▶ **Goal of the exercise**
Convert every line of the rows below into a JSON list of strings, one string per line, skipping blank lines.
+ + + + +
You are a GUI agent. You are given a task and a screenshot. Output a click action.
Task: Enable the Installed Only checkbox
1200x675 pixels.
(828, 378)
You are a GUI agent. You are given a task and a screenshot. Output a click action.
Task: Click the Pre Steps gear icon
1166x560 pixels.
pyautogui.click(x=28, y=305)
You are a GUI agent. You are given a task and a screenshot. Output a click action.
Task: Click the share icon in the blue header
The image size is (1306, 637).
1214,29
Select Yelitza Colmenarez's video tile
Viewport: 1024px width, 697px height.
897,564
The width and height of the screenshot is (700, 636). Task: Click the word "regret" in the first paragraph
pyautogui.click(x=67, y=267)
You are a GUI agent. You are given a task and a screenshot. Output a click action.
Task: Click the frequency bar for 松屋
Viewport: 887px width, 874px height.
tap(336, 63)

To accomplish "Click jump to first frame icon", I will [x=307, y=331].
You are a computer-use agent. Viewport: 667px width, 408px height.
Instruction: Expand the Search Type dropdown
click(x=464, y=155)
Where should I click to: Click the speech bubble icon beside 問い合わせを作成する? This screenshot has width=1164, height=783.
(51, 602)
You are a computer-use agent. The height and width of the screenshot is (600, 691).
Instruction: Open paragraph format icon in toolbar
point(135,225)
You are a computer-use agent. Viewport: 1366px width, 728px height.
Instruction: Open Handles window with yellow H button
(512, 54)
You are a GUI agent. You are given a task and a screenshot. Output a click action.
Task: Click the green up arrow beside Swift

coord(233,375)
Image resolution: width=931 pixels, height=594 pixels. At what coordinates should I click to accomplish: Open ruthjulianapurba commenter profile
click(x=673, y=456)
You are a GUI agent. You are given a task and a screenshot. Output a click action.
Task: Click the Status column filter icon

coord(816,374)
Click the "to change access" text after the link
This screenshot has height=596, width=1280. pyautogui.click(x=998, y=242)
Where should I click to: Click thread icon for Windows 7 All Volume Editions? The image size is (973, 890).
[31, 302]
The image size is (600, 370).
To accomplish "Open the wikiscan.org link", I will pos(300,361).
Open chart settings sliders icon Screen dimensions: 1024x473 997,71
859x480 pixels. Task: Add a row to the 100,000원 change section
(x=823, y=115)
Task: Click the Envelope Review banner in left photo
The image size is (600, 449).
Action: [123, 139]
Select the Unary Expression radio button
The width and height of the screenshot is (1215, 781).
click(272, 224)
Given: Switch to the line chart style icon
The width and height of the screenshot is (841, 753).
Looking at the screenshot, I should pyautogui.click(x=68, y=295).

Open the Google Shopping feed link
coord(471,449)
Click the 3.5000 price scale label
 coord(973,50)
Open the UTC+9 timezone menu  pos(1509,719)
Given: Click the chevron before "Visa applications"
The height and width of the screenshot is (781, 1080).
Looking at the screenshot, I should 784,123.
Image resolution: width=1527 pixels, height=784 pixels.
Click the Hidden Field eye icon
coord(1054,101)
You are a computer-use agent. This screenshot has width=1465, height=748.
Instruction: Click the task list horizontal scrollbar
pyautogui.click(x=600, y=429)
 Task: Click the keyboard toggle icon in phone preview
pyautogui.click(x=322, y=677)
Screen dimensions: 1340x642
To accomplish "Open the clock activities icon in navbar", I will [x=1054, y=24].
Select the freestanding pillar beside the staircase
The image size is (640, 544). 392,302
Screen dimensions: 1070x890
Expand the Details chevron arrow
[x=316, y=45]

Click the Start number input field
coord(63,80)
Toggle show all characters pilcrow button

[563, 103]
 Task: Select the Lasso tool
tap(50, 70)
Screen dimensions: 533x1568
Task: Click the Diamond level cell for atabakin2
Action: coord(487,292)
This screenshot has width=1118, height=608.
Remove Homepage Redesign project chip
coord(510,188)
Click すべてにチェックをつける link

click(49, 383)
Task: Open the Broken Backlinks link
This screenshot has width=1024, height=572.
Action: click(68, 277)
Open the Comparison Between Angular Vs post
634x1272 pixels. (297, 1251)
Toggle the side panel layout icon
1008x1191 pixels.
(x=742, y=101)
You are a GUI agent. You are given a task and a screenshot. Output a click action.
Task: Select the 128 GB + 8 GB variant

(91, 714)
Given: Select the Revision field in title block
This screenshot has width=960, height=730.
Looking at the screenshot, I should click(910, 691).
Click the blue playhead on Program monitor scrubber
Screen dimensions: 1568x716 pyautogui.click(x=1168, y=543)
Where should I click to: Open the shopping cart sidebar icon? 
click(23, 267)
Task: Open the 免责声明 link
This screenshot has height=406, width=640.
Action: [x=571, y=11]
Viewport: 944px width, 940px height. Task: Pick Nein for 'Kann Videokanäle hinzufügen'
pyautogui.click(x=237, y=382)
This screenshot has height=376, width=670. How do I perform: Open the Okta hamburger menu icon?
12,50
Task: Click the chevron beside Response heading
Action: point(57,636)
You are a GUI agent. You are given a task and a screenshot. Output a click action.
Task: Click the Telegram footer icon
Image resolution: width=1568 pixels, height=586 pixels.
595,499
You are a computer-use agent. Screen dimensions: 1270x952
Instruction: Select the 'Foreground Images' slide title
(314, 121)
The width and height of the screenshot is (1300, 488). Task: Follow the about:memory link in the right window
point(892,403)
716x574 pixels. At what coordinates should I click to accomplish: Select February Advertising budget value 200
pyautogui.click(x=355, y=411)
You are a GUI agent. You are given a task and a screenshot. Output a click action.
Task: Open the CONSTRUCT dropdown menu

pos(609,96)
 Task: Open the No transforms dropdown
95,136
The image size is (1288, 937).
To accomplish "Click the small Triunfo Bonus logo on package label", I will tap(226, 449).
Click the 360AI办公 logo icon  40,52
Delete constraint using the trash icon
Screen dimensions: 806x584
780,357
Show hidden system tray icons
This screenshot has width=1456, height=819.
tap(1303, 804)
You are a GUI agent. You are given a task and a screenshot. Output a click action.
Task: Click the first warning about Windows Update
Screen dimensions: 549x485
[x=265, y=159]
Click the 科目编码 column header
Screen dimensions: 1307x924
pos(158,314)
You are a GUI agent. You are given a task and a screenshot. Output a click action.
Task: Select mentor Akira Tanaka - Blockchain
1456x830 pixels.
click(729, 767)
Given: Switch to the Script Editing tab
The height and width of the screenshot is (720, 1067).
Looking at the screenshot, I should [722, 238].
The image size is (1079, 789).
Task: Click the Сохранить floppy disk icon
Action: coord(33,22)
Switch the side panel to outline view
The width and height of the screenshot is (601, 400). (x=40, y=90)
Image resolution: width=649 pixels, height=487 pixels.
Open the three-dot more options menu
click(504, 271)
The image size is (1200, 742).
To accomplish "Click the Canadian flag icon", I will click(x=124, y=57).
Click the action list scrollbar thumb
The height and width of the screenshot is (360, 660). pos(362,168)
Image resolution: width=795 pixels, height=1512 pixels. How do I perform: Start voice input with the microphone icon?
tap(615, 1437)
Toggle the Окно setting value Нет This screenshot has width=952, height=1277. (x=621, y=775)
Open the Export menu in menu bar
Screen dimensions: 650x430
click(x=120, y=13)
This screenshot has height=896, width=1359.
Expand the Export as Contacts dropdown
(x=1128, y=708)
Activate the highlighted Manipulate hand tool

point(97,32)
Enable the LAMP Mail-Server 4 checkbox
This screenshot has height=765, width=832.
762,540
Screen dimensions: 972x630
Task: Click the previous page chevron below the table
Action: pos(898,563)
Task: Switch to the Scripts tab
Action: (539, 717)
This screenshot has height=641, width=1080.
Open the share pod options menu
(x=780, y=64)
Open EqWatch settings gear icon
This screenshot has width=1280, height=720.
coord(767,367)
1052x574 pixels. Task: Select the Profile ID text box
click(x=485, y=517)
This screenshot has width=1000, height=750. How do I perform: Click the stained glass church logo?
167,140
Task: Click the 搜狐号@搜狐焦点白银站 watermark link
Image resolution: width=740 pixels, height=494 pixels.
+ + + + +
▶ **The solution**
[
  "You are a GUI agent. You are given a task and a screenshot. Output a click action.",
  "Task: Enable the Installed Only checkbox",
  "1200x675 pixels.",
  "(828, 378)",
  "You are a GUI agent. You are given a task and a screenshot. Output a click action.",
  "Task: Click the Pre Steps gear icon",
  "1166x560 pixels.",
  "pyautogui.click(x=28, y=305)",
  "You are a GUI agent. You are given a task and a screenshot. Output a click action.",
  "Task: Click the share icon in the blue header",
  "The image size is (1306, 637).",
  "1214,29",
  "Select Yelitza Colmenarez's video tile",
  "Viewport: 1024px width, 697px height.",
  "897,564",
  "The width and height of the screenshot is (700, 636). Task: Click the word \"regret\" in the first paragraph",
  "pyautogui.click(x=67, y=267)",
  "You are a GUI agent. You are given a task and a screenshot. Output a click action.",
  "Task: Click the frequency bar for 松屋",
  "Viewport: 887px width, 874px height.",
  "tap(336, 63)",
  "To accomplish \"Click jump to first frame icon\", I will [x=307, y=331].",
  "You are a computer-use agent. Viewport: 667px width, 408px height.",
  "Instruction: Expand the Search Type dropdown",
  "click(x=464, y=155)",
  "Where should I click to: Click the speech bubble icon beside 問い合わせを作成する? This screenshot has width=1164, height=783.",
  "(51, 602)",
  "You are a computer-use agent. The height and width of the screenshot is (600, 691).",
  "Instruction: Open paragraph format icon in toolbar",
  "point(135,225)",
  "You are a computer-use agent. Viewport: 1366px width, 728px height.",
  "Instruction: Open Handles window with yellow H button",
  "(512, 54)",
  "You are a GUI agent. You are given a task and a screenshot. Output a click action.",
  "Task: Click the green up arrow beside Swift",
  "coord(233,375)",
  "Image resolution: width=931 pixels, height=594 pixels. At what coordinates should I click to accomplish: Open ruthjulianapurba commenter profile",
  "click(x=673, y=456)",
  "You are a GUI agent. You are given a task and a screenshot. Output a click action.",
  "Task: Click the Status column filter icon",
  "coord(816,374)",
  "Click the \"to change access\" text after the link",
  "This screenshot has height=596, width=1280. pyautogui.click(x=998, y=242)",
  "Where should I click to: Click thread icon for Windows 7 All Volume Editions? The image size is (973, 890).",
  "[31, 302]",
  "The image size is (600, 370).",
  "To accomplish \"Open the wikiscan.org link\", I will pos(300,361).",
  "Open chart settings sliders icon Screen dimensions: 1024x473 997,71",
  "859x480 pixels. Task: Add a row to the 100,000원 change section",
  "(x=823, y=115)",
  "Task: Click the Envelope Review banner in left photo",
  "The image size is (600, 449).",
  "Action: [123, 139]",
  "Select the Unary Expression radio button",
  "The width and height of the screenshot is (1215, 781).",
  "click(272, 224)",
  "Given: Switch to the line chart style icon",
  "The width and height of the screenshot is (841, 753).",
  "Looking at the screenshot, I should pyautogui.click(x=68, y=295).",
  "Open the Google Shopping feed link",
  "coord(471,449)",
  "Click the 3.5000 price scale label",
  " coord(973,50)",
  "Open the UTC+9 timezone menu  pos(1509,719)",
  "Given: Click the chevron before \"Visa applications\"",
  "The height and width of the screenshot is (781, 1080).",
  "Looking at the screenshot, I should 784,123.",
  "Image resolution: width=1527 pixels, height=784 pixels.",
  "Click the Hidden Field eye icon",
  "coord(1054,101)",
  "You are a computer-use agent. This screenshot has width=1465, height=748.",
  "Instruction: Click the task list horizontal scrollbar",
  "pyautogui.click(x=600, y=429)",
  " Task: Click the keyboard toggle icon in phone preview",
  "pyautogui.click(x=322, y=677)",
  "Screen dimensions: 1340x642",
  "To accomplish \"Open the clock activities icon in navbar\", I will [x=1054, y=24].",
  "Select the freestanding pillar beside the staircase",
  "The image size is (640, 544). 392,302",
  "Screen dimensions: 1070x890",
  "Expand the Details chevron arrow",
  "[x=316, y=45]",
  "Click the Start number input field",
  "coord(63,80)",
  "Toggle show all characters pilcrow button",
  "[563, 103]",
  " Task: Select the Lasso tool",
  "tap(50, 70)",
  "Screen dimensions: 533x1568",
  "Task: Click the Diamond level cell for atabakin2",
  "Action: coord(487,292)",
  "This screenshot has width=1118, height=608.",
  "Remove Homepage Redesign project chip",
  "coord(510,188)",
  "Click すべてにチェックをつける link",
  "click(49, 383)",
  "Task: Open the Broken Backlinks link",
  "This screenshot has width=1024, height=572.",
  "Action: click(68, 277)",
  "Open the Comparison Between Angular Vs post",
  "634x1272 pixels. (297, 1251)",
  "Toggle the side panel layout icon",
  "1008x1191 pixels.",
  "(x=742, y=101)",
  "You are a GUI agent. You are given a task and a screenshot. Output a click action.",
  "Task: Select the 128 GB + 8 GB variant",
  "(91, 714)",
  "Given: Select the Revision field in title block",
  "This screenshot has width=960, height=730.",
  "Looking at the screenshot, I should click(910, 691).",
  "Click the blue playhead on Program monitor scrubber",
  "Screen dimensions: 1568x716 pyautogui.click(x=1168, y=543)",
  "Where should I click to: Open the shopping cart sidebar icon? ",
  "click(23, 267)",
  "Task: Open the 免责声明 link",
  "This screenshot has height=406, width=640.",
  "Action: [x=571, y=11]",
  "Viewport: 944px width, 940px height. Task: Pick Nein for 'Kann Videokanäle hinzufügen'",
  "pyautogui.click(x=237, y=382)",
  "This screenshot has height=376, width=670. How do I perform: Open the Okta hamburger menu icon?",
  "12,50",
  "Task: Click the chevron beside Response heading",
  "Action: point(57,636)",
  "You are a GUI agent. You are given a task and a screenshot. Output a click action.",
  "Task: Click the Telegram footer icon",
  "Image resolution: width=1568 pixels, height=586 pixels.",
  "595,499",
  "You are a computer-use agent. Screen dimensions: 1270x952",
  "Instruction: Select the 'Foreground Images' slide title",
  "(314, 121)",
  "The width and height of the screenshot is (1300, 488). Task: Follow the about:memory link in the right window",
  "point(892,403)",
  "716x574 pixels. At what coordinates should I click to accomplish: Select February Advertising budget value 200",
  "pyautogui.click(x=355, y=411)",
  "You are a GUI agent. You are given a task and a screenshot. Output a click action.",
  "Task: Open the CONSTRUCT dropdown menu",
  "pos(609,96)",
  " Task: Open the No transforms dropdown",
  "95,136",
  "The image size is (1288, 937).",
  "To accomplish \"Click the small Triunfo Bonus logo on package label\", I will tap(226, 449).",
  "Click the 360AI办公 logo icon  40,52",
  "Delete constraint using the trash icon",
  "Screen dimensions: 806x584",
  "780,357",
  "Show hidden system tray icons",
  "This screenshot has width=1456, height=819.",
  "tap(1303, 804)",
  "You are a GUI agent. You are given a task and a screenshot. Output a click action.",
  "Task: Click the first warning about Windows Update",
  "Screen dimensions: 549x485",
  "[x=265, y=159]",
  "Click the 科目编码 column header",
  "Screen dimensions: 1307x924",
  "pos(158,314)",
  "You are a GUI agent. You are given a task and a screenshot. Output a click action.",
  "Task: Select mentor Akira Tanaka - Blockchain",
  "1456x830 pixels.",
  "click(729, 767)",
  "Given: Switch to the Script Editing tab",
  "The height and width of the screenshot is (720, 1067).",
  "Looking at the screenshot, I should [722, 238].",
  "The image size is (1079, 789).",
  "Task: Click the Сохранить floppy disk icon",
  "Action: coord(33,22)",
  "Switch the side panel to outline view",
  "The width and height of the screenshot is (601, 400). (x=40, y=90)",
  "Image resolution: width=649 pixels, height=487 pixels.",
  "Open the three-dot more options menu",
  "click(504, 271)",
  "The image size is (1200, 742).",
  "To accomplish \"Click the Canadian flag icon\", I will click(x=124, y=57).",
  "Click the action list scrollbar thumb",
  "The height and width of the screenshot is (360, 660). pos(362,168)",
  "Image resolution: width=795 pixels, height=1512 pixels. How do I perform: Start voice input with the microphone icon?",
  "tap(615, 1437)",
  "Toggle the Окно setting value Нет This screenshot has width=952, height=1277. (x=621, y=775)",
  "Open the Export menu in menu bar",
  "Screen dimensions: 650x430",
  "click(x=120, y=13)",
  "This screenshot has height=896, width=1359.",
  "Expand the Export as Contacts dropdown",
  "(x=1128, y=708)",
  "Activate the highlighted Manipulate hand tool",
  "point(97,32)",
  "Enable the LAMP Mail-Server 4 checkbox",
  "This screenshot has height=765, width=832.",
  "762,540",
  "Screen dimensions: 972x630",
  "Task: Click the previous page chevron below the table",
  "Action: pos(898,563)",
  "Task: Switch to the Scripts tab",
  "Action: (539, 717)",
  "This screenshot has height=641, width=1080.",
  "Open the share pod options menu",
  "(x=780, y=64)",
  "Open EqWatch settings gear icon",
  "This screenshot has width=1280, height=720.",
  "coord(767,367)",
  "1052x574 pixels. Task: Select the Profile ID text box",
  "click(x=485, y=517)",
  "This screenshot has width=1000, height=750. How do I perform: Click the stained glass church logo?",
  "167,140",
  "Task: Click the 搜狐号@搜狐焦点白银站 watermark link",
  "Image resolution: width=740 pixels, height=494 pixels."
]